John
July 24, 2010
Last night after getting back home from a long night at the Blind Pig, I decided a French Bread pizza was a requirement before going to bed. What I didn’t do was eat it. It sat in the oven all night on 425 degrees. I think I am lucky to be alive right now.
John
July 23, 2010
New on Blue Tractor’s menu… 1/2 lb patty topped with pulled pork, bacon, smoked cheddar, and fried jalapeño chips.
I need this. That’s in bold because I really need it. Add this to the list of things you will see me eat very soon.
John
July 22, 2010
I’m pretty pissed off right now. Like, Mel Gibson not getting blown before the jacuzzi pissed. I was at the grocery store the other day and I noticed that Stouffer’s has some new Corner Bistro meal options that come with a stuffed melt and a bowl of soup. Perfect, right? I can’t think of a better lunch than soup and a sandwich. I decided to pick up three of the Chicken Bacon Ranch Melt with Loaded Baked Potato Soup options, mainly because they sounded and looked rather edible. Delicious, even.
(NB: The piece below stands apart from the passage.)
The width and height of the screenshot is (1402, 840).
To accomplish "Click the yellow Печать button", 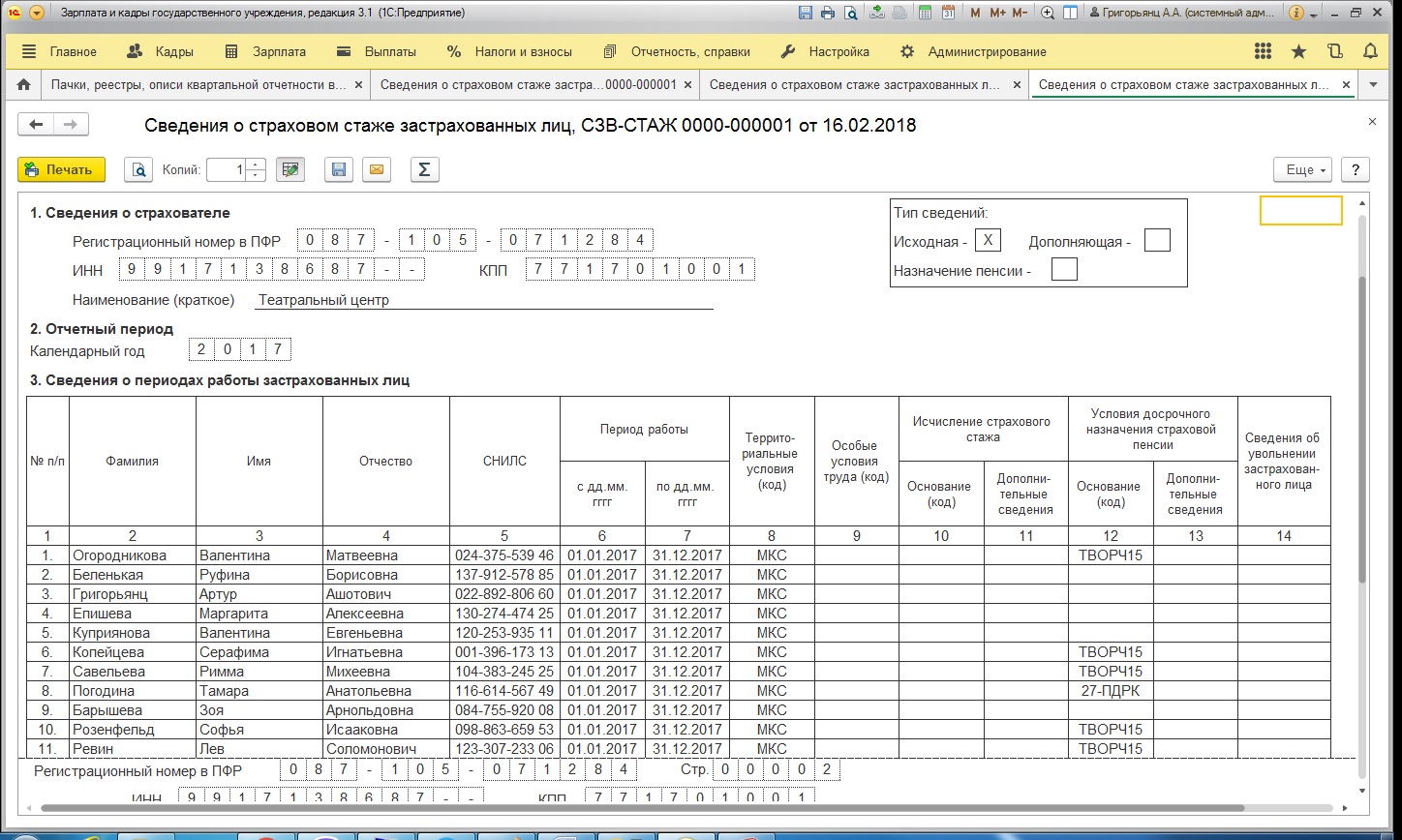I will tap(61, 170).
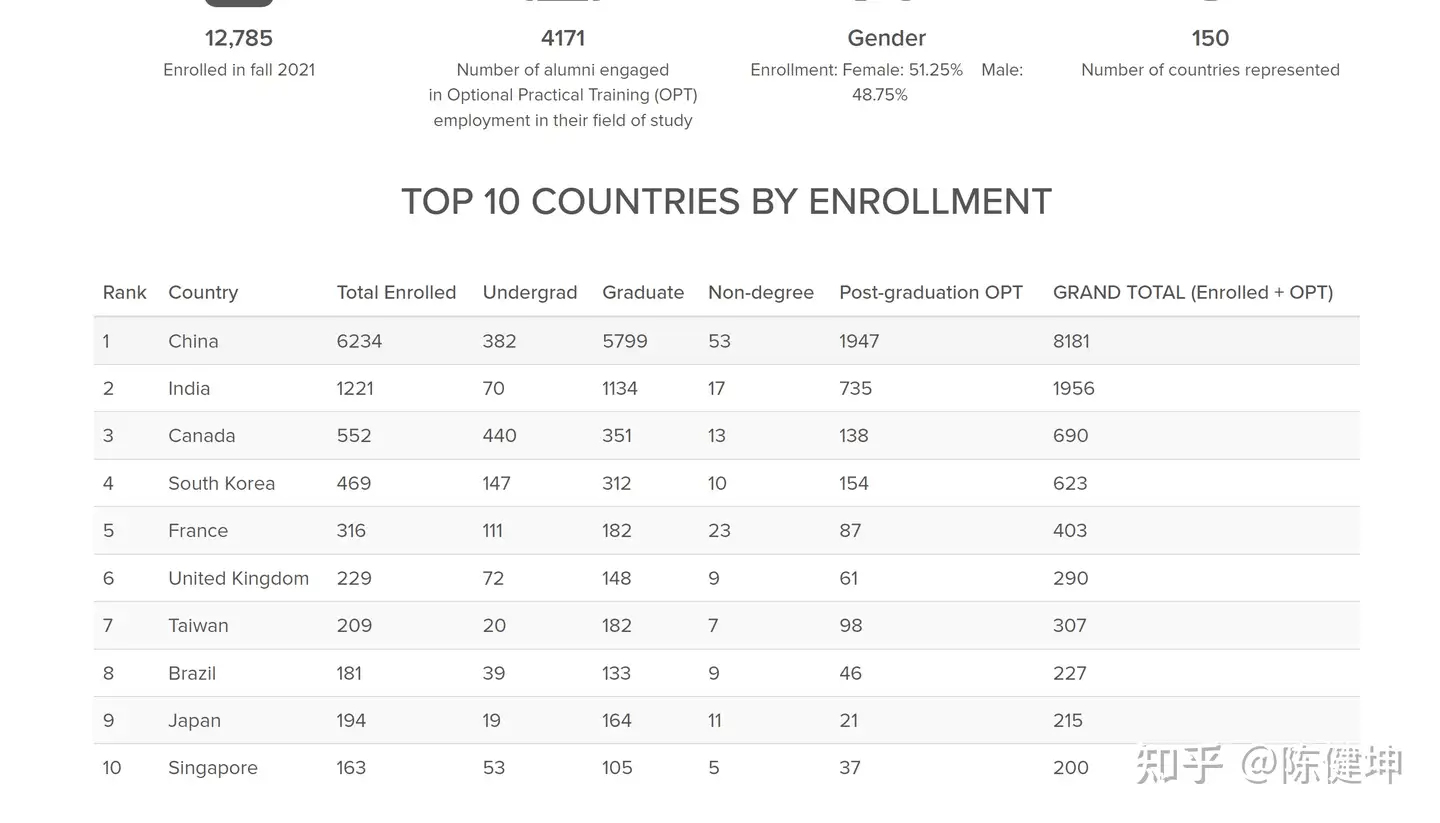Click the Country column header

(203, 293)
Try reading this description and tell me it doesn’t sound like it would make your lunch break at work at least 38% better:
“Herb-topped focaccia bread filled with white meat chicken, bacon and swiss cheese and a buttermilk ranch sauce, paired with creamy loaded baked potato soup”
So today I decided I was in a soup and sandwich kind of mood and remembered the frozen dinners I had bought. Three short minutes in the microwave, and it was time to feast. To my complete dismay, this is what I found..
Stouffer's New Chicken Bacon Ranch Melt and Loaded Baked Potato Soup
At this point, I felt like punching Stouffer right in the face. What the hell kind of meal is this? The “stuffed melt” was the size of a deck of cards, and the “loaded” baked potato soup tasted like a bowl of cream with cheese and three ridiculously large slices of potato added to it. Thanks for reminding me that this is a potato based soup, Stouffer. Also, that bowl may look large in the picture but it has about the same depth as a petri dish.
Thanks a lot Stouffer. I’m not going to get into burying you in rose gardens or setting your house on fire or anything like that, but we are taking a break due to the shittyness that you put into this box and allowed to be sold to me at my local grocery store. I hope you feel bad for completely ruining my lunch.